[PASSAGE PROVIDED]
------------------------------------------------
Thoughts on “Fantasy Island”

This horror movie is jumping the queue a bit, since I watched it recently but wanted to get my thoughts down on it earlier since there are a lot of them and I didn’t want to forget them.

I have an interesting set of connections to this movie.  It’s from Blumhouse, and I have some experience with those movies, having already talked about “Get Out” and “Truth or Dare”.  There’s actually another link from that last movie, as Lucy Hale is in that one as well as in “Fantasy Island”, and as you all know she was also prominent in “Pretty Little Liars”.  It was these connections that made me decide that it might be worth giving this movie a try when I saw it for a reasonable price.

But the more important connection is that I am old enough to have watched and enjoyed the original “Fantasy Island” series, and so am among the audience who would a) recognize the name and b) be potentially interested in this revival.  What happened here, though, is that they decided to remake it as pretty much a pure horror movie.  This is a very brave move, since they also seem to want to at least keep the trappings of the show.  But the show itself was pretty much a “feel good” show.  Every fantasy had complications that led to drama, but we all knew at the end of the show that things were going to work out for the best for them.  In that sense, it was a lot like “Love Boat”, in that in both shows there would be obstacles and complications, and at times what they went in expecting would not be how things ended, but at the end their lives would be better for the experience.  This, of course, is not how a horror story works out.  While at the end of it all the ones who survive, at least, might have things work out for them — they finally manage to bond with someone they could love or they use the experience to overcome personal trauma or they reconcile with family members, and so on — this involves a bunch of people dying, usually, and at least being traumatized.  So this marks a rather sharp divergence from what the people who remember the original series fondly were used to.
------------------------------------------------
[AIM OF THE EXERCISE] Continue the blog post about the "Fantasy Island" horror remake, picking up after its last sentence.

[PROVIDED DATA]
------------------------------------------------
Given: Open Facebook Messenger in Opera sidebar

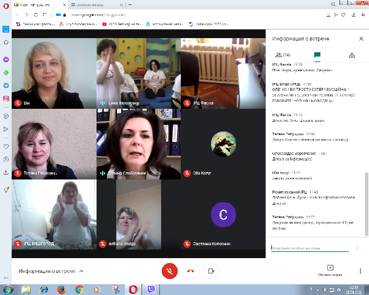Looking at the screenshot, I should coord(6,60).

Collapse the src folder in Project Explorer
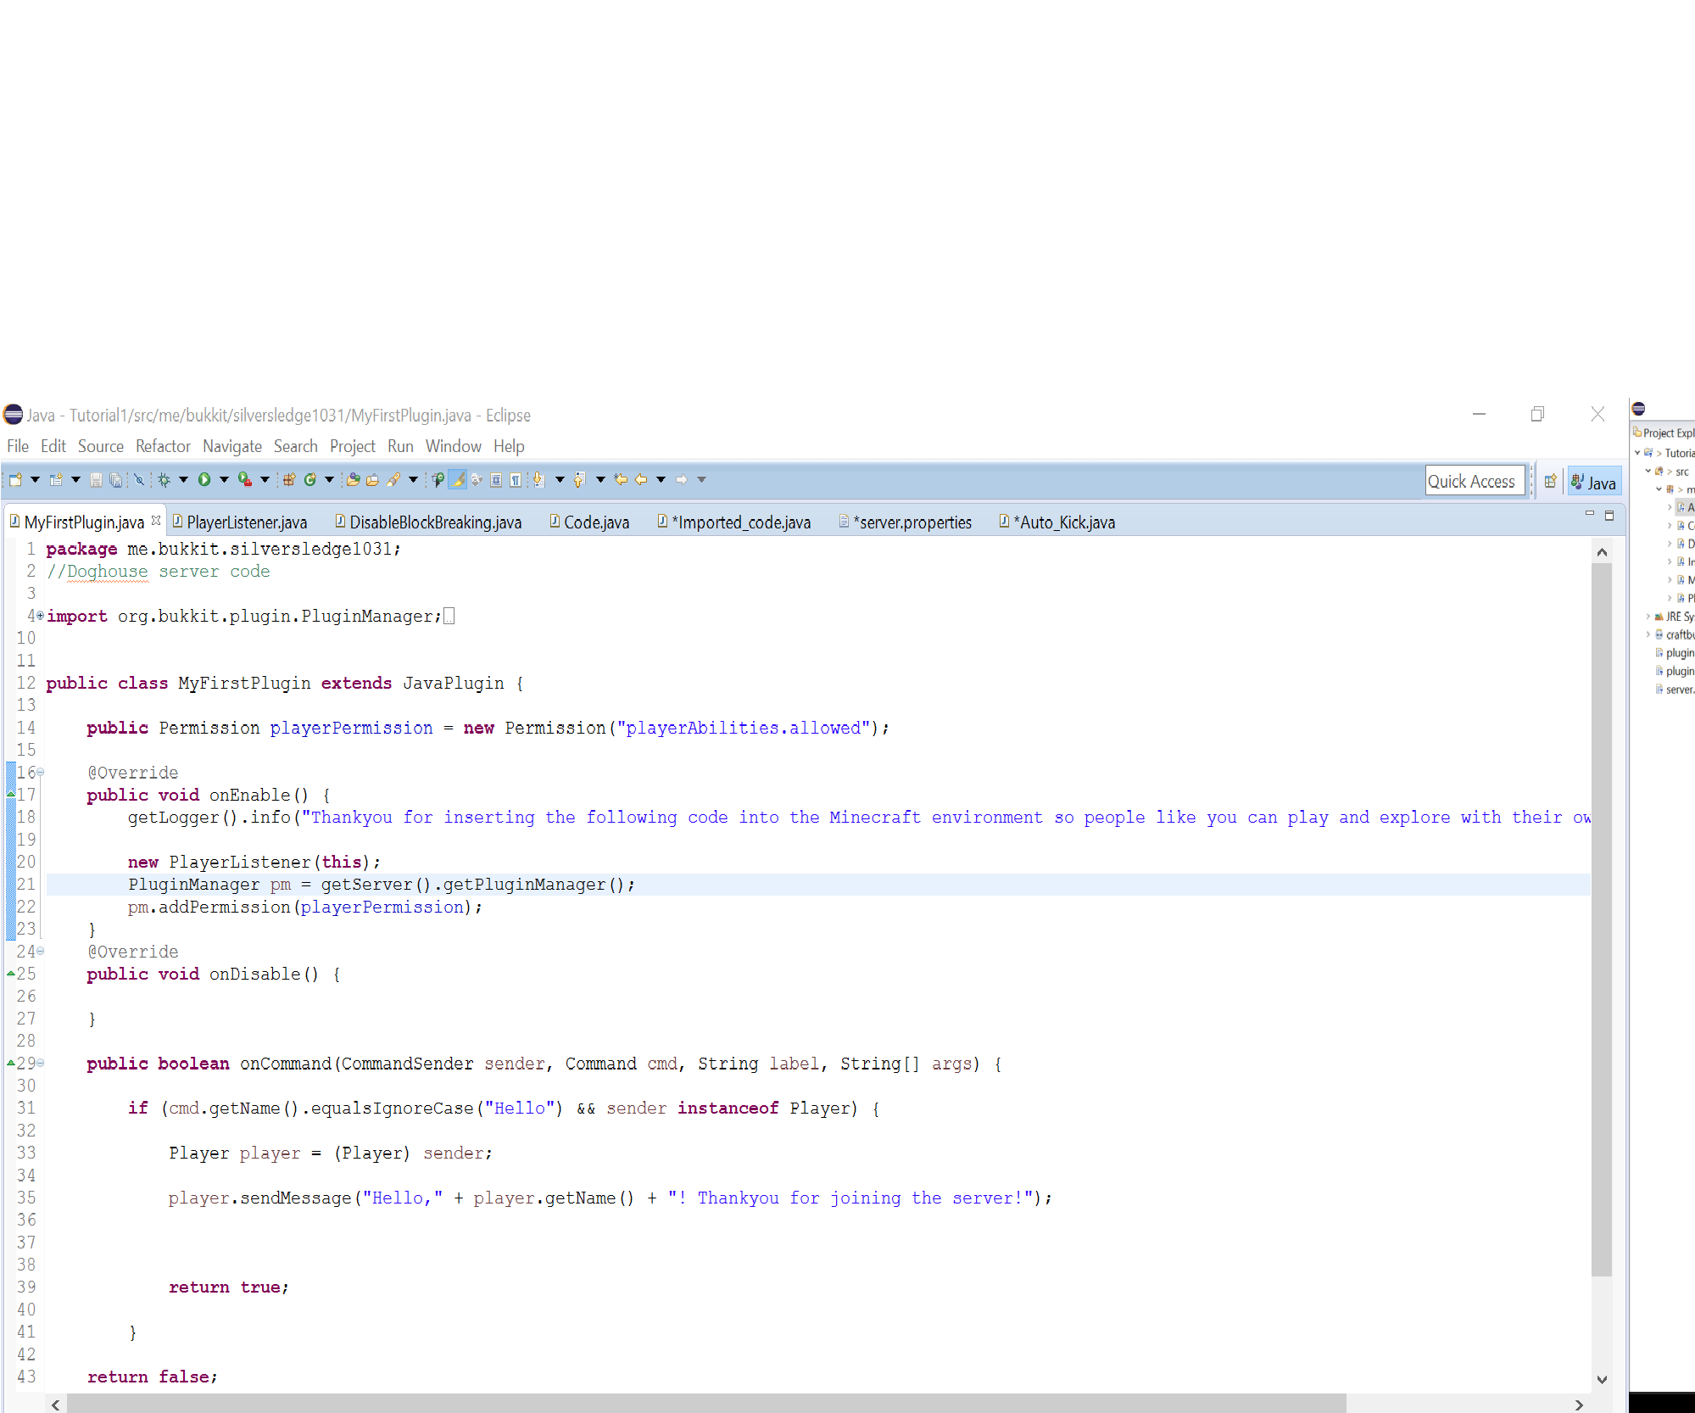[x=1648, y=472]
------------------------------------------------
[TASK RESULT]
This, then, is quite risky.  The very people most interested in the setting itself will be the ones who might be put off by the change in tone if it isn’t handled properly.  The best way the movie can try to deal with that is by making the new premise follow from an unanswered question or underlying issue that people might have wondered about from the original series, and then try to answer it in a dark way.  But this would still be a subversion, and there is a real risk that fans of the original show won’t like the subversion.  Additionally, if you want to appeal to new viewers who don’t remember the show, you’ll need to make it a good horror story in its own right and can’t tie it too tightly to the Fantasy Island mythos.  So you’d need to create a darker version of the original show and make it into a good horror story on top of that.

That’s a tall order.  The movie didn’t manage it.

Before I get into that, let me get this out of the way:  the replacement Mr. Roarke doesn’t have anywhere near the charisma as the original.  Since the original was Ricardo Montalban, that was pretty much a given.  But Michael Pena is significantly less charismatic, and I remembered him as the goofy sidekick in “Ant-Man”, which didn’t help.  And making this movie a horror movie meant that no matter what route was taken, he had to be incredibly charismatic.  If he was going to be an outright villain, he needed to be so charming that we wouldn’t expect it, or at least would have the dissonance between his charming exterior and the evil underneath.  If he was going to be a sympathetic character, he needed to charm to make us feel sympathy for him despite his, well, having to be involved directly in whatever evil was going on.  Given this, Pena was a rather odd choice, and one that did hurt the movie a bit, at least speaking as someone who was a fan of the original series, because it was noticeable, and I noticed even when I should be noticing other things.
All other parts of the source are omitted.